Now I don’t know – watch this space – our weather is so unseasonably, unreasonably cold (I heard the highest road in the UK, not far from here, was closed last night due to snow!) we may yet have no harvest from those trees. But today, I think they are looking good.

There’s a line in the Episcopal service of communion in which is prayed that we would feed on Jesus in our hearts, by faith, with thanksgiving. Jesus called himself the bread of life. When we are nurtured and fed by him, we bear good fruit, full-sized, free of scabs and disease. 

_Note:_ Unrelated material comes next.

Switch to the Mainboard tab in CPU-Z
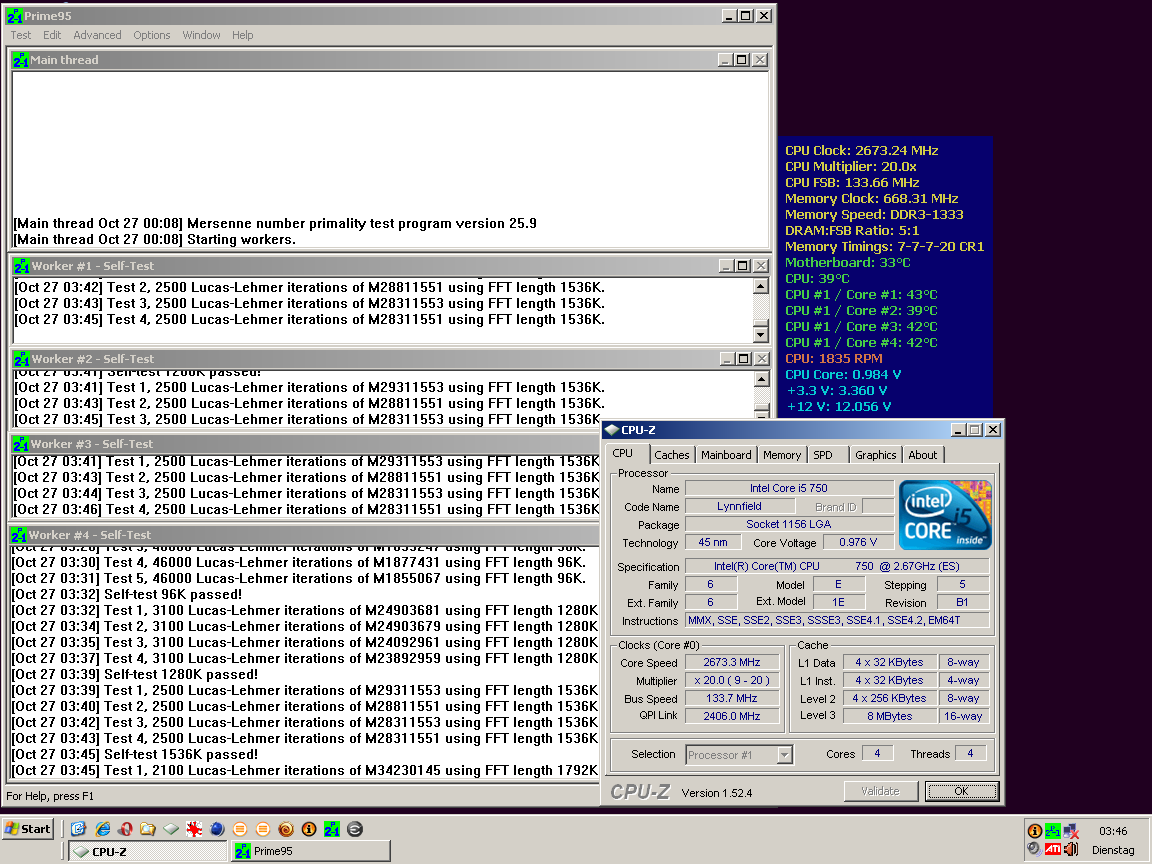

I’m sure much of the fruit I may have borne in my life has been mis-shapen and small. I’ve not fed as much as I should have. Feeding on Jesus is a bit like the way a cow feeds (I’ve just walked past a pasture of cows and calves). They take a long time over their eating, chewing, digesting, ruminating, ‘chewing the cud’. 

I’m going to go do that now. Read some of Jesus’ words, and then chew over them throughout the day. Today I want the fruit I bear to be healthy and free from disease.